Obama then called for “all of us to do some soul-searching” in the aftermath of the Zimmerman trial. Soul-searching is never to be despised. But in the scheme of things, the Zimmerman-Martin affair is pretty close to a one-off, at least insofar as fatalities are concerned. The better cause for soul-searching is the epidemic of black-on-black killings. Obama skirted this issue early in his remarks, but did mention it in the context of soul-searching.

Too bad.

Saving his best for last, Obama concluded on a note of uplift:

I don’t want us to lose sight that things are getting better. Each successive generation seems to be making progress in changing attitudes when it comes to race. I doesn’t mean that we’re in a postracial society. It doesn’t mean that racism is eliminated. But you know, when I talk to Malia and Sasha and I listen to their friends and I see them interact, they’re better than we are. They’re better than we were on these issues. And that’s true in every community that I’ve visited all across the country.

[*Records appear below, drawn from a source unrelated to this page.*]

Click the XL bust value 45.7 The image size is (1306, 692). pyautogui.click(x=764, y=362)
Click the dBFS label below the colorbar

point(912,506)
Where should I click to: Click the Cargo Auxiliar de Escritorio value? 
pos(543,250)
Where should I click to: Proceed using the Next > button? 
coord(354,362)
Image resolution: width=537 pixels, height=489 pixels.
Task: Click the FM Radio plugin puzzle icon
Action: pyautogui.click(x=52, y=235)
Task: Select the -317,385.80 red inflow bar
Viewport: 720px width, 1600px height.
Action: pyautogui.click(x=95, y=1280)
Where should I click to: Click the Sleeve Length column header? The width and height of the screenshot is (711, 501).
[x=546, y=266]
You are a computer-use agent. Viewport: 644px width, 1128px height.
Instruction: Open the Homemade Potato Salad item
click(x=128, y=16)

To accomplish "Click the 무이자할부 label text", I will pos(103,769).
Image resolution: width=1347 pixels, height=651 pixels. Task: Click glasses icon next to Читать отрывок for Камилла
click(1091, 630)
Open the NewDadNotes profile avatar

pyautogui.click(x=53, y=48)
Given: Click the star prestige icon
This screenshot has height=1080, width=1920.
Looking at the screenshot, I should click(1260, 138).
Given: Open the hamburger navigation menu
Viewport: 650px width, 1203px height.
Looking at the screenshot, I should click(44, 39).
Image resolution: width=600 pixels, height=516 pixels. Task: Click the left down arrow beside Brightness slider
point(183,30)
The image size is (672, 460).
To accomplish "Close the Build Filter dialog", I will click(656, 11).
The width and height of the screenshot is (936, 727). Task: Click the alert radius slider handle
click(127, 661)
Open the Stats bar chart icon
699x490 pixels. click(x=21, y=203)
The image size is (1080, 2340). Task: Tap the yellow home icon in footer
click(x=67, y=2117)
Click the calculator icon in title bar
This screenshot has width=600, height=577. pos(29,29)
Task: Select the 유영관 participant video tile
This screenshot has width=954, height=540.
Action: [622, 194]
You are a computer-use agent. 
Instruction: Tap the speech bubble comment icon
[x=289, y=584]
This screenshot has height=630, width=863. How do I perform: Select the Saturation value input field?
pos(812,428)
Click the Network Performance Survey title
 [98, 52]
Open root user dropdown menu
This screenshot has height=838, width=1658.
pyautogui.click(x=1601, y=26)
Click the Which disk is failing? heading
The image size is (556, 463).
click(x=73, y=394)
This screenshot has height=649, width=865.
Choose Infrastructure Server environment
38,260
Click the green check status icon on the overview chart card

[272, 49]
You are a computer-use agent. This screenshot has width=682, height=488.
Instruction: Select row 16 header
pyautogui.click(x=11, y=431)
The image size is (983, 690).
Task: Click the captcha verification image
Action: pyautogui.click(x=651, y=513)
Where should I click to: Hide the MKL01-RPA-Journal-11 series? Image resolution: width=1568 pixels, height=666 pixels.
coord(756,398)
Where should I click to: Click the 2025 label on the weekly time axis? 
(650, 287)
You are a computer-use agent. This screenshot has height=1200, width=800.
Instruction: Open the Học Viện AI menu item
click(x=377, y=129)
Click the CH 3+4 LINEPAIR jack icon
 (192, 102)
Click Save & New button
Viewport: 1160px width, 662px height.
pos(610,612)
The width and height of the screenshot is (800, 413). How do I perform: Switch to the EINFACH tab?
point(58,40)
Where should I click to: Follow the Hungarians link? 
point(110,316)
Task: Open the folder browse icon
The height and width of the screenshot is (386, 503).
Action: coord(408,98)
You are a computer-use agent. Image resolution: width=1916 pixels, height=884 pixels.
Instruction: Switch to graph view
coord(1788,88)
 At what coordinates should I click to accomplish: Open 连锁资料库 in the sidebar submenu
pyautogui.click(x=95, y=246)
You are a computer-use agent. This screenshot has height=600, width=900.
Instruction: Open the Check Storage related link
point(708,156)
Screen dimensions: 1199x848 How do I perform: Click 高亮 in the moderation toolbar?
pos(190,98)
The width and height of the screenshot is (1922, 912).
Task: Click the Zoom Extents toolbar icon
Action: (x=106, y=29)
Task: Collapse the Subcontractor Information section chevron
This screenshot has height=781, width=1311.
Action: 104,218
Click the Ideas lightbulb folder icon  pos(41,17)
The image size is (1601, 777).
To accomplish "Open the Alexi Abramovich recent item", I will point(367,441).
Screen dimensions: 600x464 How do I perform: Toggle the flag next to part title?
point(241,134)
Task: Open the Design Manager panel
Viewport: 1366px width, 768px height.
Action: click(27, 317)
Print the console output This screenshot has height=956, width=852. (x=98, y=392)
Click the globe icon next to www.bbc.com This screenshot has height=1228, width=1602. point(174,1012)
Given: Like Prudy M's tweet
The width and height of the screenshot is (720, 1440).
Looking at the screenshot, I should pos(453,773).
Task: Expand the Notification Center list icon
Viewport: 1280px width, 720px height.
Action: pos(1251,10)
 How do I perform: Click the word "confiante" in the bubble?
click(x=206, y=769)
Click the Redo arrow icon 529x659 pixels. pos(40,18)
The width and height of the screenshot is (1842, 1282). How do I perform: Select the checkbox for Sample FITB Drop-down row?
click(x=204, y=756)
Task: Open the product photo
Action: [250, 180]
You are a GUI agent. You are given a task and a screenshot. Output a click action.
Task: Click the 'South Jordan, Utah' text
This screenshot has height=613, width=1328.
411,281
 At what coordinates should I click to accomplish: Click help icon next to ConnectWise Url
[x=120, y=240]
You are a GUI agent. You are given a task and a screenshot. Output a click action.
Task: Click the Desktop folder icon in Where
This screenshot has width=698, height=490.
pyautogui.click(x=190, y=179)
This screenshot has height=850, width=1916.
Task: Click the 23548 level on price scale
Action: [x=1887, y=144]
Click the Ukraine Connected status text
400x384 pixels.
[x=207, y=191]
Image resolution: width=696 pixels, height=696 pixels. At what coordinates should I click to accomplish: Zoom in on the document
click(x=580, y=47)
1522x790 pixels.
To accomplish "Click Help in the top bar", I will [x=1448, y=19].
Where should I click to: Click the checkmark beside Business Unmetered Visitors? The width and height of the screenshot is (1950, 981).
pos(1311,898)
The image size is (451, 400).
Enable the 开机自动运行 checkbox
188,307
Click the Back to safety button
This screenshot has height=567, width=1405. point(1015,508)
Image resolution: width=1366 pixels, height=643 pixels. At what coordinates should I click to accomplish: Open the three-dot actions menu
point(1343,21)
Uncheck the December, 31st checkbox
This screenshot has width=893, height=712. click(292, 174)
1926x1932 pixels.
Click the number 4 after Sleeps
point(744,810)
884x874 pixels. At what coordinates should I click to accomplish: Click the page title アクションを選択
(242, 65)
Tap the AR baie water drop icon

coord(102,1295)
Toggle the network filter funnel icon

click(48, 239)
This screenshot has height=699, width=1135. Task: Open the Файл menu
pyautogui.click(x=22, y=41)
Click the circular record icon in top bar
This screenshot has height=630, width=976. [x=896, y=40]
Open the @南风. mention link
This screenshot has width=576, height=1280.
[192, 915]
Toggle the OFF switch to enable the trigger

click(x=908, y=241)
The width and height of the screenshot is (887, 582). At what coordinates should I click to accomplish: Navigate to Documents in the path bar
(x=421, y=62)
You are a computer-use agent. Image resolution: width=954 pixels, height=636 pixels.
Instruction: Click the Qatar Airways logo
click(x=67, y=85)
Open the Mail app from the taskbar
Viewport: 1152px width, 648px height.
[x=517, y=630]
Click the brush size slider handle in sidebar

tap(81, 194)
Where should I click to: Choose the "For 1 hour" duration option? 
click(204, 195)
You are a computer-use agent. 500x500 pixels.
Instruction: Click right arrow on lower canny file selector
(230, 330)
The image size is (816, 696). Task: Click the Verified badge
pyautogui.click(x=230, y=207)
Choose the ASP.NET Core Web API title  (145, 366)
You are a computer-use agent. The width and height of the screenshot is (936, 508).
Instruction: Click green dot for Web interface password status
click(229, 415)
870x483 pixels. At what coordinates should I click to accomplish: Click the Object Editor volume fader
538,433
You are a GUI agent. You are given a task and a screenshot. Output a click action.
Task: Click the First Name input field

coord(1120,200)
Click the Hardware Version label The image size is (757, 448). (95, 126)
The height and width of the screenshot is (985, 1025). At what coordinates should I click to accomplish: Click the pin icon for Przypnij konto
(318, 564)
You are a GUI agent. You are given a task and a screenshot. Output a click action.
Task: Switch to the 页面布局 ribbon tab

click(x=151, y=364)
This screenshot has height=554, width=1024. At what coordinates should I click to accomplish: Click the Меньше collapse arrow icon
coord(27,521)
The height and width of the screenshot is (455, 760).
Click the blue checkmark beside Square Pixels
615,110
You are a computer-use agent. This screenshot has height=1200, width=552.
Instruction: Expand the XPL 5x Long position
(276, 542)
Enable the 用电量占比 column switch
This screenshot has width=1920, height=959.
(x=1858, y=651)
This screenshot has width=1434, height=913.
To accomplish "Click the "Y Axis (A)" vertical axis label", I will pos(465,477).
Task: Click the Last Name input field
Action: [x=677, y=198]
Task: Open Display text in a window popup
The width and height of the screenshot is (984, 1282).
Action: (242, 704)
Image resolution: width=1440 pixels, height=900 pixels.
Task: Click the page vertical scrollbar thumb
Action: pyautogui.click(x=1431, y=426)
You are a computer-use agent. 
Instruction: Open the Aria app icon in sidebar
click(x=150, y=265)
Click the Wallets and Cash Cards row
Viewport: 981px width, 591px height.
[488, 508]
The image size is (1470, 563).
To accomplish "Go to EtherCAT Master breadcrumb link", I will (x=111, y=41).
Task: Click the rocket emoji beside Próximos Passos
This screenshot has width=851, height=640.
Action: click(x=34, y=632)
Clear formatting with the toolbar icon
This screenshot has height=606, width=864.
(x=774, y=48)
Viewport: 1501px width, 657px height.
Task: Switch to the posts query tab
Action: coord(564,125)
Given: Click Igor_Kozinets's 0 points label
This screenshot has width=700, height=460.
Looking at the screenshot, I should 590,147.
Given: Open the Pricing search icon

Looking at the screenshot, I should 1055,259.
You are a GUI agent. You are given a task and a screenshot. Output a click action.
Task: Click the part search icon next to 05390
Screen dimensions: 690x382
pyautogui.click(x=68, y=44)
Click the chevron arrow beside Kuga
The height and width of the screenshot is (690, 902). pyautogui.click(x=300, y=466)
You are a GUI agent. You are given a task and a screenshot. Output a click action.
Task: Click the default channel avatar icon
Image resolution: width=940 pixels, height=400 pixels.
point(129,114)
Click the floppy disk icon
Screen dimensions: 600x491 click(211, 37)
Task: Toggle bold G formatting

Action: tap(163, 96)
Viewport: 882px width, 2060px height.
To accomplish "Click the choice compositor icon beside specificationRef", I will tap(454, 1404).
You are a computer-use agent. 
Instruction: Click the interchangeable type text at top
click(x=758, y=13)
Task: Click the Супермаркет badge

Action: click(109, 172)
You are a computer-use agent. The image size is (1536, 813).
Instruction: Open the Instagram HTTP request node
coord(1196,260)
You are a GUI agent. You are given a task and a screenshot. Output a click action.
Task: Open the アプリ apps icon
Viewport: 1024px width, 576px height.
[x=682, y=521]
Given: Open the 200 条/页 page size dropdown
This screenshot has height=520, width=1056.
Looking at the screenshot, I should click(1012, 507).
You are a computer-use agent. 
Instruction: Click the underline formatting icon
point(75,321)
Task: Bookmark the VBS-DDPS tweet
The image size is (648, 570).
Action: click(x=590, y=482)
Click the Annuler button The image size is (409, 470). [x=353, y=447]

And so, you know, we have to be vigilant and we have to work on these issues, and those of us in authority should be doing everything we can to encourage the better angels of our nature as opposed to using these episodes to heighten divisions. But we should also have confidence that kids these days I think have more sense than we did back then, and certainly more than our parents did or our grandparents did, and that along this long, difficult journey, you know, we’re becoming a more perfect union — not a perfect union, but a more perfect union.

Here, at last, was our president sounding presidential.

On the whole, Obama’s remarks were a roughly equal mixture of sense and borderline nonsense. But under the circumstances, I see the net effect as more salutary than not.

UPDATE: I managed to exclude from my report Obama’s remarks acknowledgement that the trial was fair:

The judge conducted the trial in a professional manner. The prosecution and the defense made their arguments. The juries were properly instructed that in a — in a case such as this, reasonable doubt was relevant, and they rendered a verdict. And once the jury’s spoken, that’s how our system works.